ドイツでは超メジャー… いわば「100均」絵本で読み聞かせは始まる…

10センチ☓10センチの小さな絵本。ヨーロッパでは広く普及しているというピクシー絵本。
マキコさんのお宅にうかがうと……どっさりあった、その数、約170冊! なぜ、そんなにピクシー絵本?

町中のあちこちで売っていた手のひらサイズのピクシー絵本

 

マキコさんは、夫の転勤で1年半前までドイツにいた。息子の小学2年のハルト君もドイツで生まれた。読み聞かせを始めたのは、1才の頃。

「本屋さんだけでなく、スーパーなどにもピクシー絵本は売っているので、ハルトと出かけると1冊買うのが習慣になっていました。ピクシー専用の容器にごそっと入っていて、そこから選ぶのが楽しみだったようです。1冊1ユーロ(約119円*当時)なので買いやすいし、軽いので家でも外出先でもどこでも読めました」

図書館では、ボードゲームの貸し出しも

地元の図書館にもよく通った。ドイツの図書館は自治体によって異なるが、年間登録料が必要なところが多い。マキコさんの住んでいた街では、8才までの子どもなら年会費は5ユーロ(約595円)。1ヶ月間、15点借りることができる。

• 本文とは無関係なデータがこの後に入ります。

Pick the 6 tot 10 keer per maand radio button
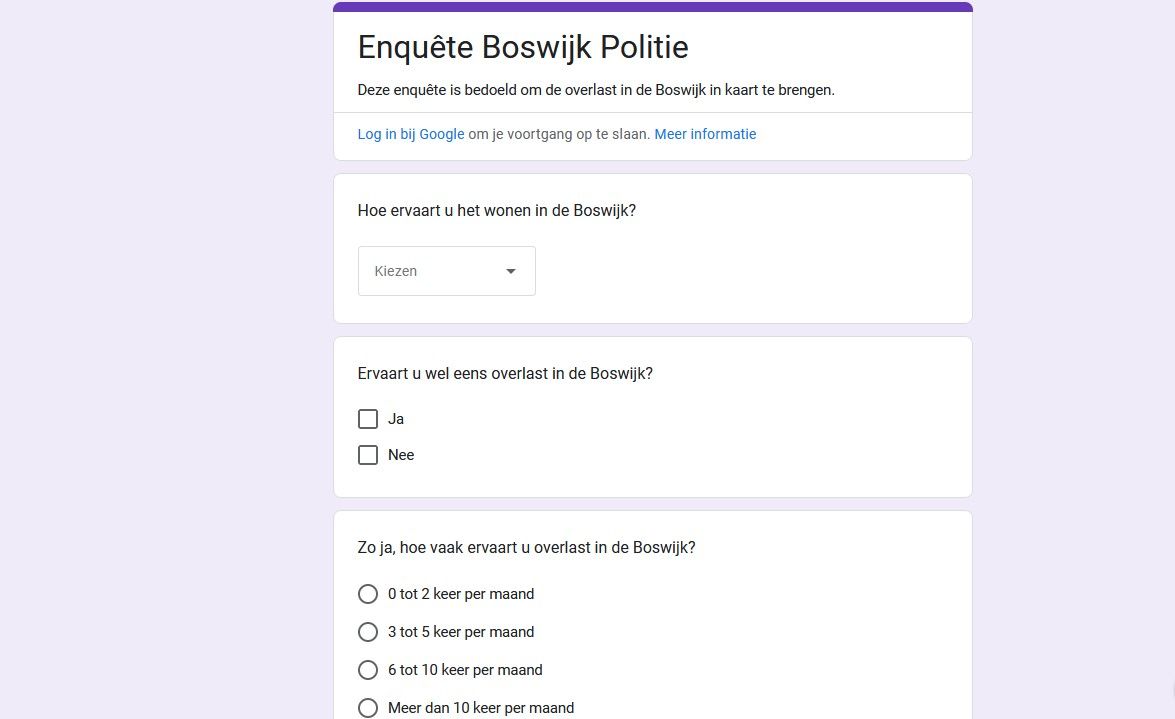The image size is (1175, 719). coord(368,670)
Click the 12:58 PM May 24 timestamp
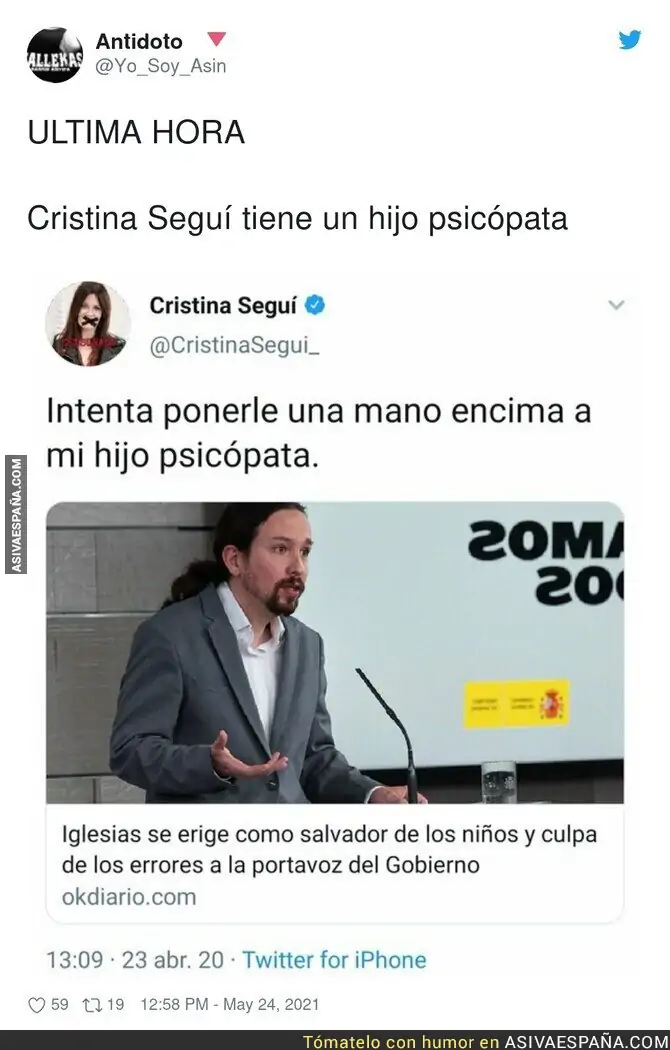 [230, 1004]
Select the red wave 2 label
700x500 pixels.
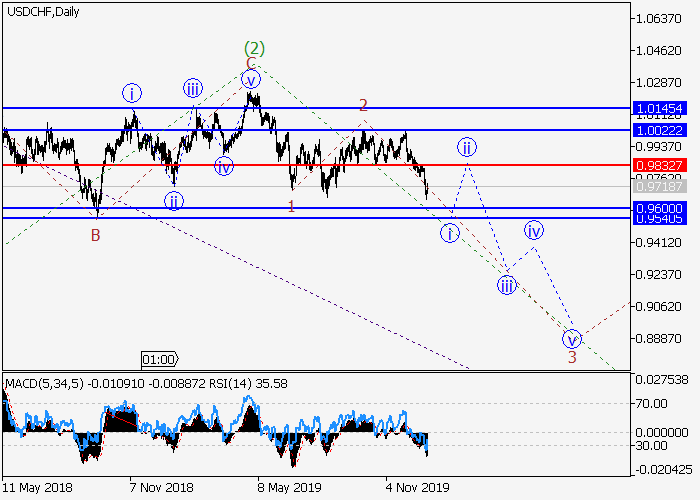(363, 105)
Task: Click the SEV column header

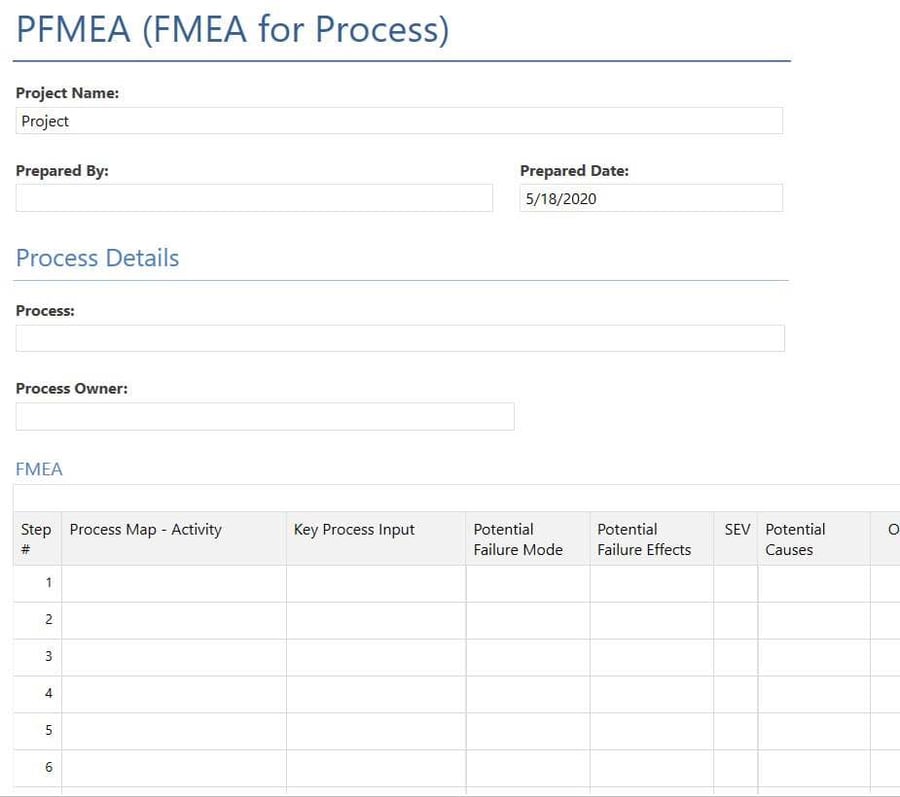Action: pos(736,529)
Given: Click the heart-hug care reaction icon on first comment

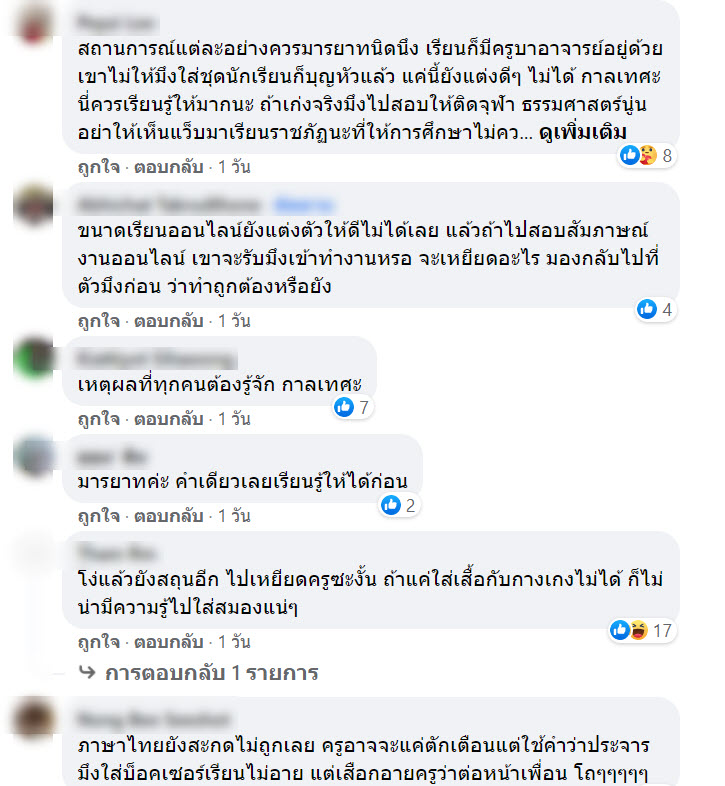Looking at the screenshot, I should coord(649,155).
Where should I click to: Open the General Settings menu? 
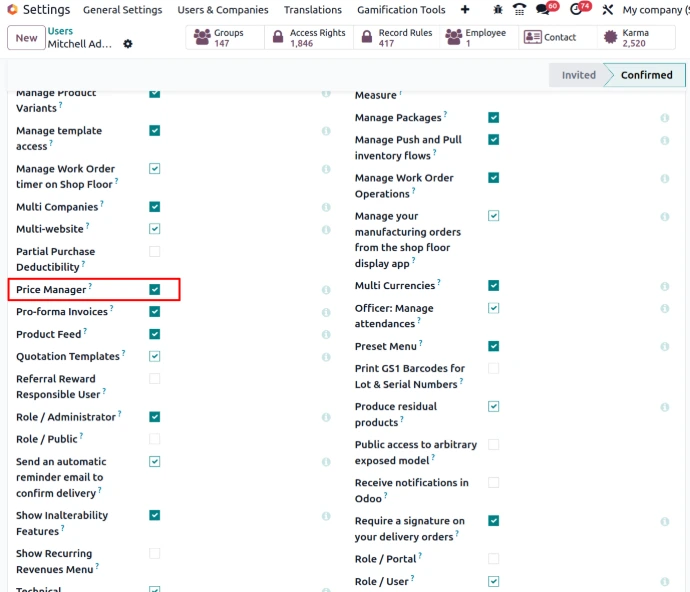[x=122, y=10]
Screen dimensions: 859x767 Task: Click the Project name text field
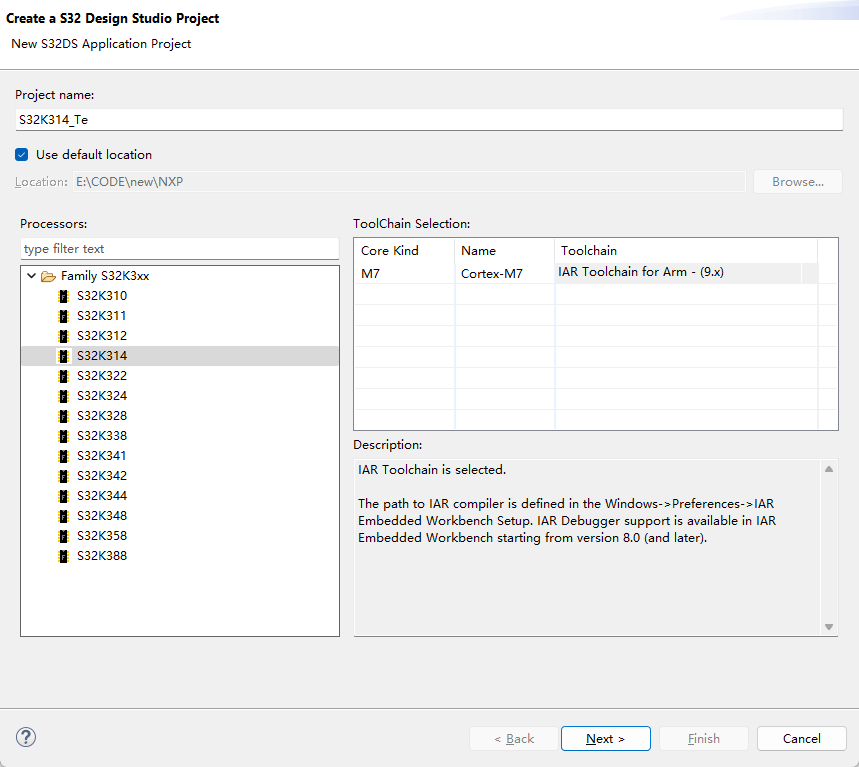pos(429,118)
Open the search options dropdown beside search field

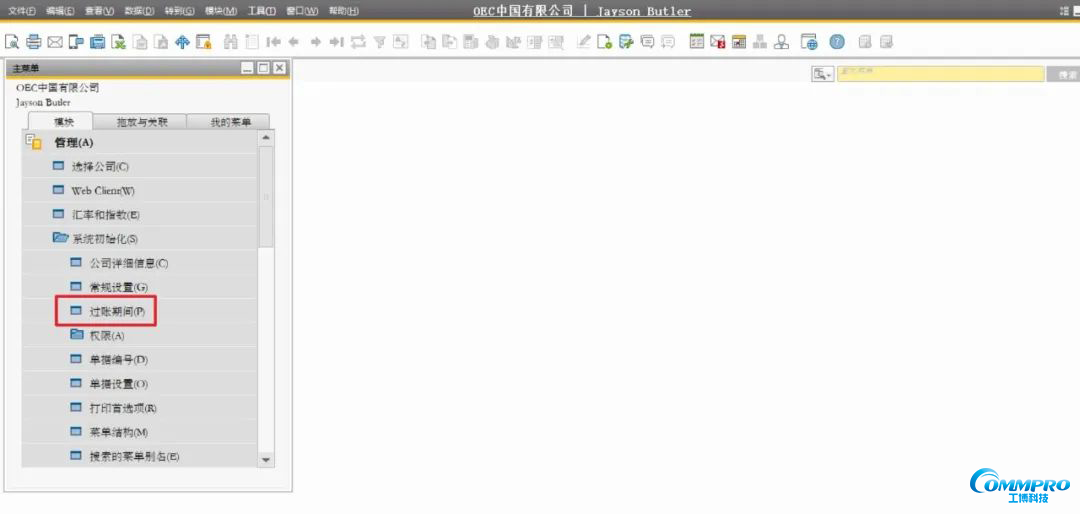pyautogui.click(x=823, y=75)
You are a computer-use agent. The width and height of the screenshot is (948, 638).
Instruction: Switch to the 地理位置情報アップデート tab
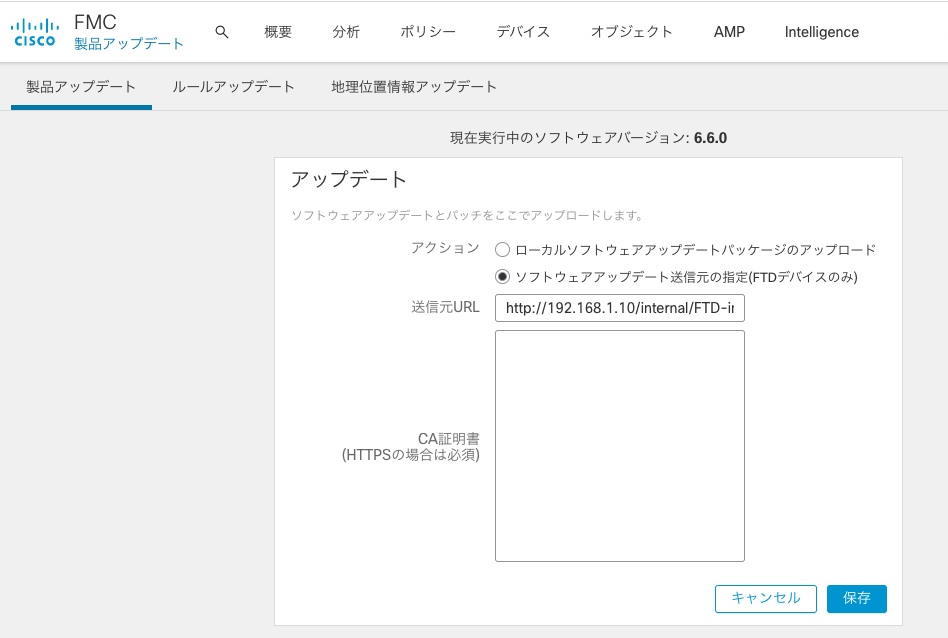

本やDVDのほか、ボードゲームもある。さすが、ボードゲームが盛んなドイツらしい。児童書や絵本のキャラクターを題材にしたものも少なくないそう。

「ジム・ボタン」シリーズのボードゲーム。

 

プロイスラー作『小さいおばけ』のボードゲーム。今も時々、家族で楽しむ。

 

図書館には月に2、3回、通った。借りるのは毎回、3〜5冊。大学でドイツ語、ドイツの児童文学を学んだというマキコさん。ミヒャエル・エンデやプロイスラーの児童書が懐かしくて、自分用にも借りていたとか。

子どもの読書記録…成長を思い起こすことができる。

借りていた本を記録していたメモがあるというので見せてもらった。びっしりと小さな文字で本のタイトルが書かれていた。

上がドイツ在住時、地域の図書館で借りた本の記録。下は日本人学校図書館で借りたもの。

 

「記録を見て、あぁ、こんな本も読んだ、あんな本も読んだなと思い出しました」

そう話すマキコさんの笑顔は、幸せそう。これまで取材を続けるなかで、同じような笑みは何度も見てきた。

面倒ではあるのだが、こうした記録はつけておくといいなと思う。書くのが億劫なら、公共図書館なら貸し出しシートをもらえるので、それをノートに貼ったり、クリップで留めて保管するだけもいい。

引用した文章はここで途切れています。